This thesis is divided into three parts. First, we consider a robust estimation of the mean vector for a sequence of independent and identically distributed observations in the domain of attraction of a stable law with possibly different indices of stability between 1 and 2. The suggested estimator is asymptotically normal with unknown parameters. We apply an asymptotically valid bootstrap to construct a confidence region for the mean vector. Furthermore, a simulation study is performed to show that the estimation method is efficient for conducting inference about the mean vector for multivariate heavy-tailed observations.
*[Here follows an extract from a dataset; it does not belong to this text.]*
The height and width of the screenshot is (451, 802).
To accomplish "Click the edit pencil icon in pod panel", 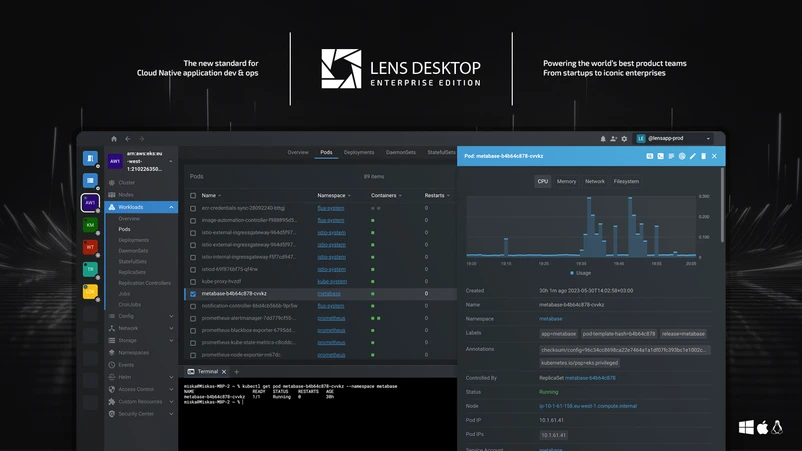I will coord(693,156).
In the second part, we present the asymptotic distribution of M-estimators for
parameters in an unstable AR(p) process. The innovations are assumed to be in
the domain of attraction of a stable law with index 0 < α ≤ 2. In particular,
when the model involves repeated unit roots or conjugate complex unit roots, M-
estimators have a higher asymptotic rate of convergence compared to the least square estimators. Moreover, we show that the asymptotic results can be written as Ito stochastic integrals.
Finally, the preceding methodologies lead to develop the asymptotic theory of M-estimators for parameters in unstable AR(p) processes with nonzero location parameter.
Similar to the preceding cases, we assume that the process is driven by innovations in the domain of attraction of a stable law with index 0 < α ≤ 2. In this thesis, for all models, we also cover the finite variance case (α = 2).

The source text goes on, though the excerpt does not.